La circulaire de Simone Veil de 1993 sur l'accès aux soins des personnes démunies a complètement oublié les ados, considérant qu'ils bénéficiaient forcément d'une couverture sociale grâce à leurs parents. Toute une jeunesse n'a donc pas accès à la santé publique, et cela ne se voit pas car ils ne demandent rien. Ils sont oubliés... En France, à la différence des pays anglo-saxons, il n'existe pas de médecine de l'adolescence. Et quand on parle de santé des ados, on confond avec la santé mentale. Après m'être familiarisée avec cette nébuleuse qui s'occupe d'adolescents en difficulté, j'ai donc demandé à l'Assistance publique qu'on me confie une consultation qui soit un vrai « relais santé ».

Quelles conséquences ont les lacunes du suivi chez ces jeunes ?

Comme ils ne sont plus vaccinés et suivis normalement, on passe à côté de certaines pathologies. Ces jeunes n'ont pas d'éducation à la nutrition, à la santé. Ils mangent mal, consomment beaucoup de graisses et de sucre, manquent de fer et de vitamine D. Ils ont du mal à se concentrer, ne dorment pas et trouvent une automédication dans le cannabis.

Tout cela aura, à terme, des conséquences de santé publique chez les plus défavorisés. Selon les estimations, 900 000 jeunes seraient concernés.

D'autre part, alors que leur corps se transforme, ils sont dans des familles où la sexualité est taboue. Ils sont pourtant sollicités par un afflux d'images qui répondent de façon totalement inadaptée à leurs questionnements, et les bouleversent. Cela entraîne des troubles du comportement qui peuvent être résolus facilement si on sait répondre à leurs questions. C'est pourquoi nous pratiquons beaucoup de sexologie dans nos consultations. Le thème, c'est le corps d'abord : « Parle à mon corps, ma tête est malade. » Pour les problèmes plus spécifiquement psychiatriques, des psychiatres et des psychologues sont aussi rattachés au service.

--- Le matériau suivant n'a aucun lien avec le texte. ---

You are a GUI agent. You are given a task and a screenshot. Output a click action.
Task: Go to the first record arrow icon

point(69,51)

Vous témoignez dans votre livre, « L'Âge violent » (1), d'échecs du système socio-éducatif...

Il y a des dysfonctionnements qui tiennent en partie au structurel, et beaucoup à la culture socio-éducative, au tout-psychosocial. Quand les ados « pètent les plombs », on les envoie systématiquement chez un psy. L'adulte s'interroge sur ce qu'il y a dans la tête du jeune, alors que chez l'adolescent, c'est le corps qui parle. Il est très difficile de faire comprendre aux travailleurs sociaux que les troubles du comportement sont une réponse à un questionnement de l'adolescent vécu dans son corps. Les infirmières scolaires ont des listes impressionnantes de noms d'enfants que les professeurs leur adressent, leur donnant comme consigne de prendre rendez-vous au centre médico-psychologique.

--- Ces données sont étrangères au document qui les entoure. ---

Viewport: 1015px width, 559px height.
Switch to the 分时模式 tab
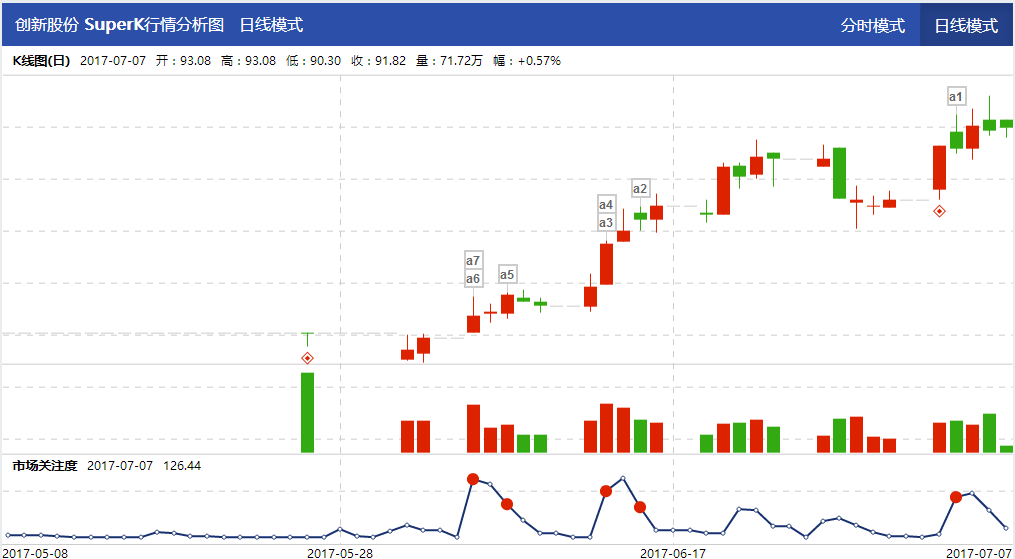pos(872,25)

Je tiens à souligner que tous les jeunes qui passent chez nous, même ceux qui ont commis des délits, ont été des victimes au départ. J'ai rencontré récemment un gamin de 17 ans qui vit dans une chambre avec sa soeur et son père séropositif, dont il partage le lit. Le gamin pose des tas de questions. Il a été étiqueté « jeune à troubles du comportement ». On a résolu ses problèmes en le rassurant. Nous travaillons beaucoup avec des juges qui ont compris les enjeux de la santé chez les adolescents et qui nous les envoient pour faire un bilan systématique.

Vous concluez votre livre par dix propositions. Qu'en attendez-vous ?

Je voudrais que l'on comprenne qu'on fait fausse route en matière de santé des adolescents. C'est pour cela qu'il fallait un livre didactique, passant par le grand public, afin que l'expérience de ce service découle sur des propositions qui soient reprises par le gouvernement. Le chantier prioritaire, c'est un bilan de santé individuel à l'entrée du collège avec rappel des vaccins. Des consultations comme la nôtre devraient exister dans chaque grand hôpital, en s'inspirant du fonctionnement des centres de PMI.

1- Dinah Vernant, L'Âge violent : le corps en errance, Seuil, 2007.

Dinah Vernant Médecin praticien de l'AP-HP

De 1986 à 1995, elle a sillonné les terrains de guerre avec Médecins du monde, avant de diriger la division médicale de la cellule d'urgence du Quai d'Orsay auprès de Bernard Kouchner. Depuis 1995, elle a repris ses fonctions de médecin à l'Hôtel-Dieu de Paris, où elle a créé en 2000 un service de consultation pour adolescents en rupture.